→ **To do**:
Where does the word "gear" show up in the data? Please find each such line and copy it.

++++ Records provided ++++

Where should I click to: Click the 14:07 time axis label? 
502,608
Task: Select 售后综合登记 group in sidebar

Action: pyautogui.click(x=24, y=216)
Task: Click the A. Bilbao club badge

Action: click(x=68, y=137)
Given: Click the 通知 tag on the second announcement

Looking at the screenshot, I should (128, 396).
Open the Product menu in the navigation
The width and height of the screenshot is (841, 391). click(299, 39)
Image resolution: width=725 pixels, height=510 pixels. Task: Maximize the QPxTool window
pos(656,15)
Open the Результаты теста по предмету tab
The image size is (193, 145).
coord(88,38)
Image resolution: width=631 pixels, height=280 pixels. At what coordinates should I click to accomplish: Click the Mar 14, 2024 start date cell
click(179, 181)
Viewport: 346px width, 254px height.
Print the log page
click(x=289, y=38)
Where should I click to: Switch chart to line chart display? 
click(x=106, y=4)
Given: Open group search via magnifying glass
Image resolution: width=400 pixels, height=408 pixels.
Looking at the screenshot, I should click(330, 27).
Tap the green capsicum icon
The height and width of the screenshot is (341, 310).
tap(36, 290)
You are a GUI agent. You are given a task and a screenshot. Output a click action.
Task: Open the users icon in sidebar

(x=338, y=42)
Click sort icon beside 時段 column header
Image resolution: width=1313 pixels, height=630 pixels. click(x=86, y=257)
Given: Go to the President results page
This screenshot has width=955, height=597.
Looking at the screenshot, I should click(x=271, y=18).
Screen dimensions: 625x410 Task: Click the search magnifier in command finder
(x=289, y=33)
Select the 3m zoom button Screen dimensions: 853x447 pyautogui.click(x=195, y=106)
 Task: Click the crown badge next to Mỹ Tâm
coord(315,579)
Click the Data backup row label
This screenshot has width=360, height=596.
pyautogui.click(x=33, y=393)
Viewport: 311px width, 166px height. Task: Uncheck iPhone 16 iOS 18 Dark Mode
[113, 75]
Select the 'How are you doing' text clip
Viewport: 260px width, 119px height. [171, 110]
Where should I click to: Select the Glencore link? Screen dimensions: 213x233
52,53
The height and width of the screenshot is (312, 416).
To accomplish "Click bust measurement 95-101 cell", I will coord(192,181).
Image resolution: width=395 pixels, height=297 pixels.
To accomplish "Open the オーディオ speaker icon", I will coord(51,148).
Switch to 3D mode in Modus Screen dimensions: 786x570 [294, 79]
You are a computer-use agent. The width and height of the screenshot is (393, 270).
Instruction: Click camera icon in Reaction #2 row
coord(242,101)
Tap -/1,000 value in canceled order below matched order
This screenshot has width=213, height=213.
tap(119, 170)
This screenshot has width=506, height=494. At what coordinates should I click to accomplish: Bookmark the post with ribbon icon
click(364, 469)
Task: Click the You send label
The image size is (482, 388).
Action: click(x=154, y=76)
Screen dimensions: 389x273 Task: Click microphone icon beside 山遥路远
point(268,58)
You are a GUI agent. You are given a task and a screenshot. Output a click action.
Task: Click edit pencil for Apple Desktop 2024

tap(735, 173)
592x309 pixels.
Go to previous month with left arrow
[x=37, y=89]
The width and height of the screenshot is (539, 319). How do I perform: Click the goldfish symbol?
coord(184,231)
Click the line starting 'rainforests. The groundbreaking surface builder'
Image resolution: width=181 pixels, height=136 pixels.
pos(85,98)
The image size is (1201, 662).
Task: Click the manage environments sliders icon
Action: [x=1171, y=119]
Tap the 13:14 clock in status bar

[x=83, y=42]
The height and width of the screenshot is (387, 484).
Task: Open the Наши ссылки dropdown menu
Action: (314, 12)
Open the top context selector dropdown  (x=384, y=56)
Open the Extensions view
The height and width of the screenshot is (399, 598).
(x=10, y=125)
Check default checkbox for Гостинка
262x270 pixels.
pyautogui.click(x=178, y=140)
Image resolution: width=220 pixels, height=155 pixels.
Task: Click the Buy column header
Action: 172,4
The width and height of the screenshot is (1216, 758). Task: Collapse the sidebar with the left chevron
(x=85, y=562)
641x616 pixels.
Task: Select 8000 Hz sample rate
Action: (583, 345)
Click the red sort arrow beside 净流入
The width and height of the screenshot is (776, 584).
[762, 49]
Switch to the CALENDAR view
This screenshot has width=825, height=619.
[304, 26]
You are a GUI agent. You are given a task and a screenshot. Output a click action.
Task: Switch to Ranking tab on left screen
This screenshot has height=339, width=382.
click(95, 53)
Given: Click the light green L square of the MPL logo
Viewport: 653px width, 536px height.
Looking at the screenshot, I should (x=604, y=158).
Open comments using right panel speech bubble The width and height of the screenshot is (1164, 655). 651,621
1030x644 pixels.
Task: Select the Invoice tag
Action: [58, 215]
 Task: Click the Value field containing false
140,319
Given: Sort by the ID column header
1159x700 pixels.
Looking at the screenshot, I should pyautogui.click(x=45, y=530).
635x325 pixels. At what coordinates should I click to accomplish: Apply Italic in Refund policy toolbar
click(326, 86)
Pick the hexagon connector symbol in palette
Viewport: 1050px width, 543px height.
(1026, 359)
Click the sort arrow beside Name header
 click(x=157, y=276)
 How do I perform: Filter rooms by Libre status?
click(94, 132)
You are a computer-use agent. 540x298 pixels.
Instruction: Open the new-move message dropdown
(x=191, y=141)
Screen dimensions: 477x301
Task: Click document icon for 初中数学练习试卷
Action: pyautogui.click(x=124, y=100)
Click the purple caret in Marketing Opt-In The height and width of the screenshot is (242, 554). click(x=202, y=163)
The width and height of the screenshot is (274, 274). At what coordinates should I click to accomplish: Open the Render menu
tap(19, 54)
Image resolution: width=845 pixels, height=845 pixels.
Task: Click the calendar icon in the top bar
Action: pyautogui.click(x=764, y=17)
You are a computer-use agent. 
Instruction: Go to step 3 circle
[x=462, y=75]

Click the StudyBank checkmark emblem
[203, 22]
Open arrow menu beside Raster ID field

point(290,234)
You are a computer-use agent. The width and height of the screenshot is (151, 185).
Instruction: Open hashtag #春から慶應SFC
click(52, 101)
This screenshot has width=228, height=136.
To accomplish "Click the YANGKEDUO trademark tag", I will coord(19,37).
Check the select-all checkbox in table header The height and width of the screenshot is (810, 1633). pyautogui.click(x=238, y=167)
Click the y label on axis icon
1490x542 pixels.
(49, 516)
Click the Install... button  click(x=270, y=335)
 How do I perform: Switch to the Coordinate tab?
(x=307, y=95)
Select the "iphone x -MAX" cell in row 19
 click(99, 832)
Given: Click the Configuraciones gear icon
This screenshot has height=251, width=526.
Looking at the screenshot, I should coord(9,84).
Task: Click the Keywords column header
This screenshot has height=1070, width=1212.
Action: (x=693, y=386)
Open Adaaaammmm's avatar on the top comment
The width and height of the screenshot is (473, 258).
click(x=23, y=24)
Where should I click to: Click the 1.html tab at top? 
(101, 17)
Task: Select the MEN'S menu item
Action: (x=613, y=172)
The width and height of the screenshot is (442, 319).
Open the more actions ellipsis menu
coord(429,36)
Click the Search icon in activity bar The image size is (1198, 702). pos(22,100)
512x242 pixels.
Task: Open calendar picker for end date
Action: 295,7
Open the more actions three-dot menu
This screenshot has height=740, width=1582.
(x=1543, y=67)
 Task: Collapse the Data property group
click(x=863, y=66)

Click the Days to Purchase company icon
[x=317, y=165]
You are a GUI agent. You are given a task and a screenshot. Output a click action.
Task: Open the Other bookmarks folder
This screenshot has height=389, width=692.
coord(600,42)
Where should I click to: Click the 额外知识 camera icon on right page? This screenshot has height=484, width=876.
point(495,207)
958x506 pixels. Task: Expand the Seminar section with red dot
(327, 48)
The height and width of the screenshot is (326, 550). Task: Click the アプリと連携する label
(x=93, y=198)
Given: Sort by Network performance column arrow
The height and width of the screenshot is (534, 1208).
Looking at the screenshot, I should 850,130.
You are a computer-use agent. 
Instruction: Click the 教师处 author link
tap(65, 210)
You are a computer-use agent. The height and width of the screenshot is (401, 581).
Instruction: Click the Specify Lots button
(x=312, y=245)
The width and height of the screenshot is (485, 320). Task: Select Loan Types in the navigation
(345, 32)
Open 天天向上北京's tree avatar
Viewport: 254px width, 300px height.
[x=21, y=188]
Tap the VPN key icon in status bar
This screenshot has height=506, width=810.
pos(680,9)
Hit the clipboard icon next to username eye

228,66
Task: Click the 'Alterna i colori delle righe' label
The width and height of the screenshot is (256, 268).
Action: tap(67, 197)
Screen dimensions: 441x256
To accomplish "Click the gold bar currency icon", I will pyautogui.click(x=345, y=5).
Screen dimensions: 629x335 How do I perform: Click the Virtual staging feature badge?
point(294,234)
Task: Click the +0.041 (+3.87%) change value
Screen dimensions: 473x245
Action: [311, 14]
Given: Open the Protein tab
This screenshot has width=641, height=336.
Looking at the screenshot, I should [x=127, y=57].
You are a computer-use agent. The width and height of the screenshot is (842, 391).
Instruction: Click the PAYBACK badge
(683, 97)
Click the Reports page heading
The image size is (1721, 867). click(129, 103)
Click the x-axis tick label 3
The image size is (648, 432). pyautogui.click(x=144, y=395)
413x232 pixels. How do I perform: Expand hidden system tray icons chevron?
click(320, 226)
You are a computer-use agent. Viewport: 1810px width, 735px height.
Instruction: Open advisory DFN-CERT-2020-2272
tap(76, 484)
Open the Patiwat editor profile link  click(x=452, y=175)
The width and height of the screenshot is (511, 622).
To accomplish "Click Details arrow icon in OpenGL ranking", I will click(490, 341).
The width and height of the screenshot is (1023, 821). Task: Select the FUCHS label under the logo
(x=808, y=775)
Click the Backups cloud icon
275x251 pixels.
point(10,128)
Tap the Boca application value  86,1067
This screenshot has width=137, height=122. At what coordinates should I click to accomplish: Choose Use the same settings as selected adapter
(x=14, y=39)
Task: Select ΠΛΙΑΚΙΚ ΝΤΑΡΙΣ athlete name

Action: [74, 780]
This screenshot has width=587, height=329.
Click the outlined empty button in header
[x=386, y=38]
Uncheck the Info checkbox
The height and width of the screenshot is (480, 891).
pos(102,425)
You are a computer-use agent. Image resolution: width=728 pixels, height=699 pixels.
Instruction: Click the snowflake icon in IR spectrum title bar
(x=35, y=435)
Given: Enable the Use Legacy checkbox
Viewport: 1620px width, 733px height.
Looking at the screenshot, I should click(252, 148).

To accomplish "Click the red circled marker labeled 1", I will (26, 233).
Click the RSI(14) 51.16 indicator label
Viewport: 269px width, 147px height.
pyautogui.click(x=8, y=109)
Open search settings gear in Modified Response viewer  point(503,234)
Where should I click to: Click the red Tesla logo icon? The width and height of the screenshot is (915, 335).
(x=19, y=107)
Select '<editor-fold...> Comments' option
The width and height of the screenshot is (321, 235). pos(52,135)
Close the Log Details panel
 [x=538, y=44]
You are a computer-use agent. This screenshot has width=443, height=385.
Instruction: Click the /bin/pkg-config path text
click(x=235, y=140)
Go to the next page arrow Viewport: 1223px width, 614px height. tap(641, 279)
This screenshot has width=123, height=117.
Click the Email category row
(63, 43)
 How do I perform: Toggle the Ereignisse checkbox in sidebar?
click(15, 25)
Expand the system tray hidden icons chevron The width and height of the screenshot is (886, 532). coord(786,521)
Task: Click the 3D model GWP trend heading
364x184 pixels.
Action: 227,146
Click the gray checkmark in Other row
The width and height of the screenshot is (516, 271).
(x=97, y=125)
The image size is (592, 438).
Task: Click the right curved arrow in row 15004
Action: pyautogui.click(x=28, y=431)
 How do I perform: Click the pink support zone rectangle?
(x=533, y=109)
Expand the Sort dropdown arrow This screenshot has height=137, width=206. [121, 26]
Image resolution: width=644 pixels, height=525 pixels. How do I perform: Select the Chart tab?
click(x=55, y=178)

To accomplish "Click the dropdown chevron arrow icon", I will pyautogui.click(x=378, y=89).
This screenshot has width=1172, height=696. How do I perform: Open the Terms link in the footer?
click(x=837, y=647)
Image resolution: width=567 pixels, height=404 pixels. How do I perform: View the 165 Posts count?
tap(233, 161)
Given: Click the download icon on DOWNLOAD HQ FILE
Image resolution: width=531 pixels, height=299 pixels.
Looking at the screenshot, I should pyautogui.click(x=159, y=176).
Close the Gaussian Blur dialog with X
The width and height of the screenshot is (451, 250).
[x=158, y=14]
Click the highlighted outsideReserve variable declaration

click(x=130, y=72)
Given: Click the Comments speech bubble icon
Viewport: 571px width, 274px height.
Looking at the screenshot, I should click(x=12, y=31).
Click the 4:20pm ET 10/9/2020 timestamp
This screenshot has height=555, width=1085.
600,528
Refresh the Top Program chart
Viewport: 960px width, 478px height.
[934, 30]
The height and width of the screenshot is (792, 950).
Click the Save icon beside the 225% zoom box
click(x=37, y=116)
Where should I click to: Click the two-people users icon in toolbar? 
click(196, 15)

++++

→ **Result**:
Given: Click the Configuraciones gear icon
Open search settings gear in Modified Response viewer  point(503,234)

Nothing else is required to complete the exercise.